In the wake of the Shirley Sherrod firing, CNN anchor Krya Phillips muses about a rather draconian solution to the problem of misinformation:

"There's going to have be a point in time where these people have to be held accountable," Phillips said. "How about all these bloggers that blog anonymously? They say rotten things about people and they're actually given credibility, which is crazy. They're a bunch of cowards, they're just people seeking attention."

Phillips demanded to know what Andrew Keen thought needed to be done. Keen, author of "The Cult of the Amateur: How Today's Internet is Killing Our Culture," who suggested that there needs to be an internet "gatekeeper," had been interviewed by Roberts and quoted in the segment.

"Well what Andrew talked about with me was this idea of a gatekeeper but there are huge first amendment rights that come into play here - freedom of speech and all that. And he said the people who need to be the gatekeepers are the media to check into these stories," said Roberts.

Phillips wanted to go even further, asking if "there's going to come a point where something's going to have to be done legally" about anonymous bloggers.

"There has to be some point where there's some accountability. And companies, especially in the media have to stop giving these anonymous bloggers credit," she said.

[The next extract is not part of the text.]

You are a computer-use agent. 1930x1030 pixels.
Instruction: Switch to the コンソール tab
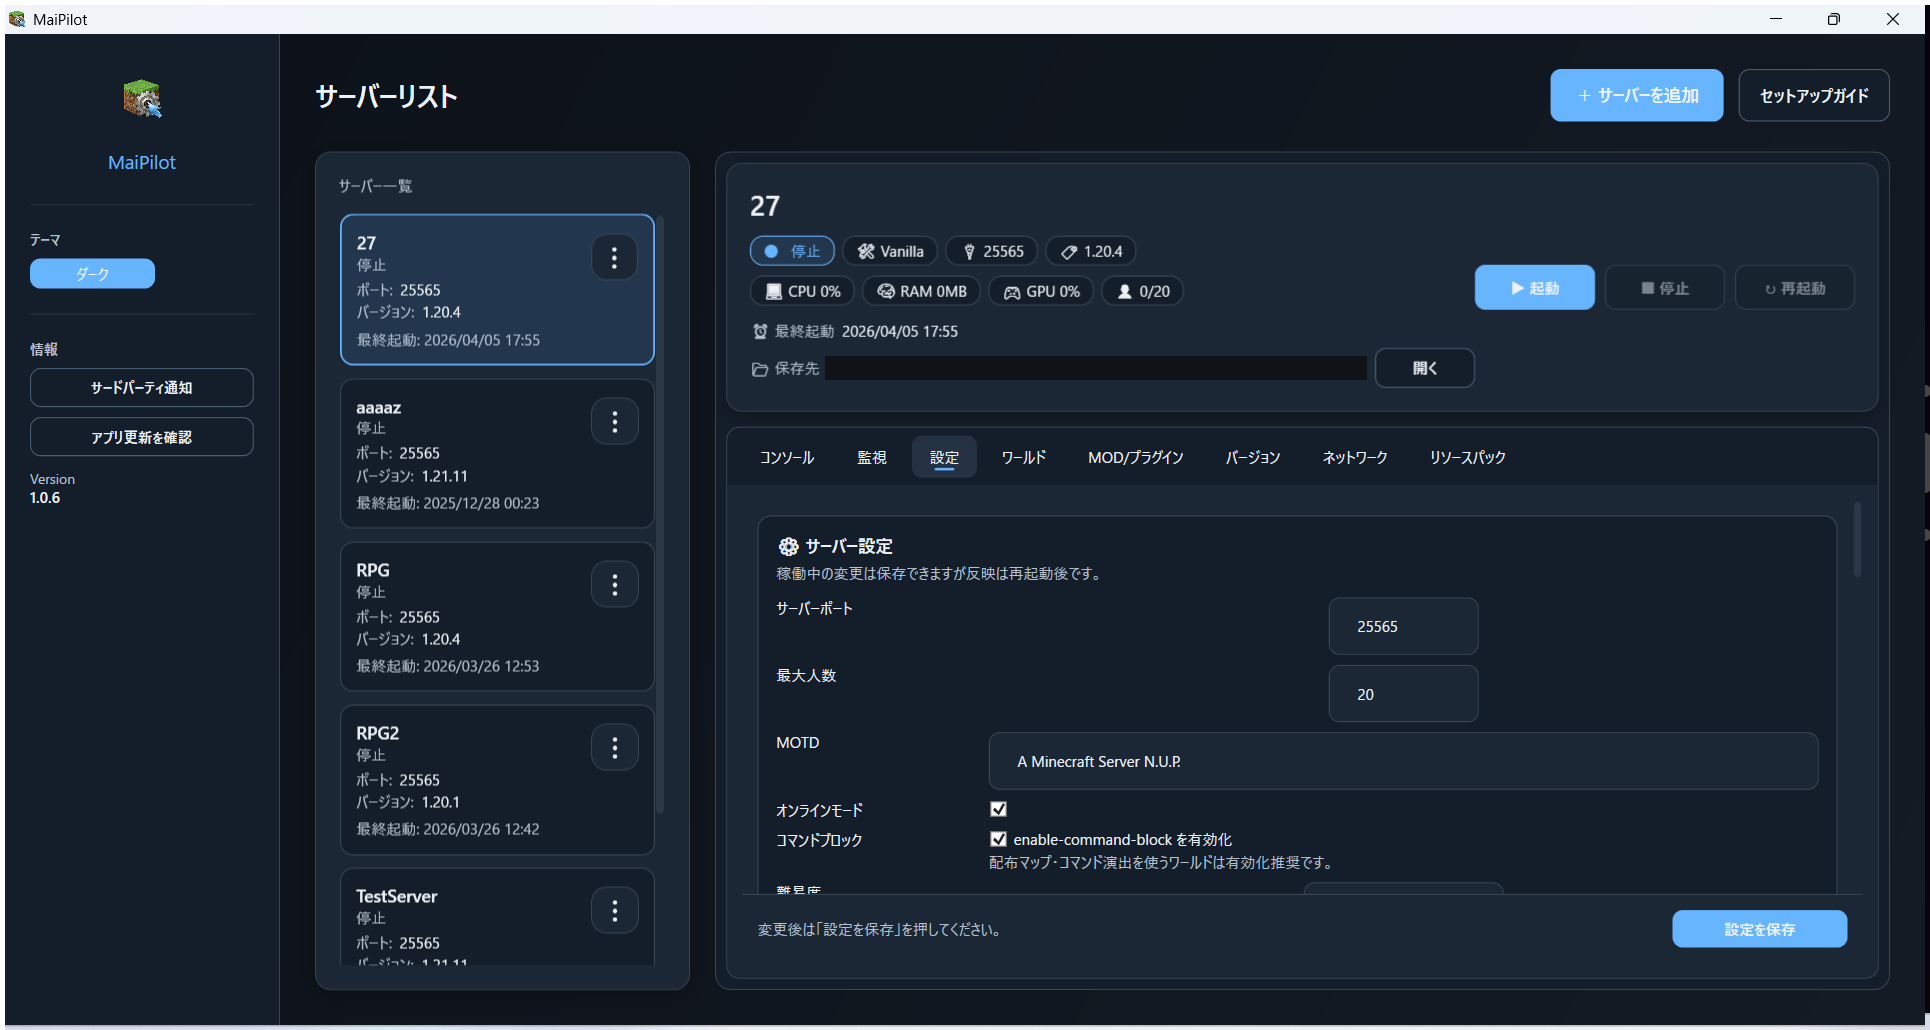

Libel and slander laws apply to bloggers the same as profesional journalists. There already is a legal remedy. This browbeating of bloggers by the MSM -- which repeatedly gets things wrong and has a much bigger megaphone to begin with -- is a bit much, as Kevin Williamson at NRO observes:

By way of comparison: NBC did not blow up a pick-up truck by accident for their infamous GM hit piece; they rigged the thing in advance. Dan Rather, to this day, has not owned up to basing a story on forged documents. So far as I can tell, Andrew Breitbart is still operating at a higher editorial standard than the producers of Dateline or the CBS Evening News 60 Minutes II did on those occasions. I do not see a lot of opportunity for self-congratulation in this episode for the mainstream media. Breitbart's 37-word correction is 37 words more than Dan Rather has offered in honest assessment of his story's shortcomings. May the mainstream media aspire to live up to Breitbart's standards.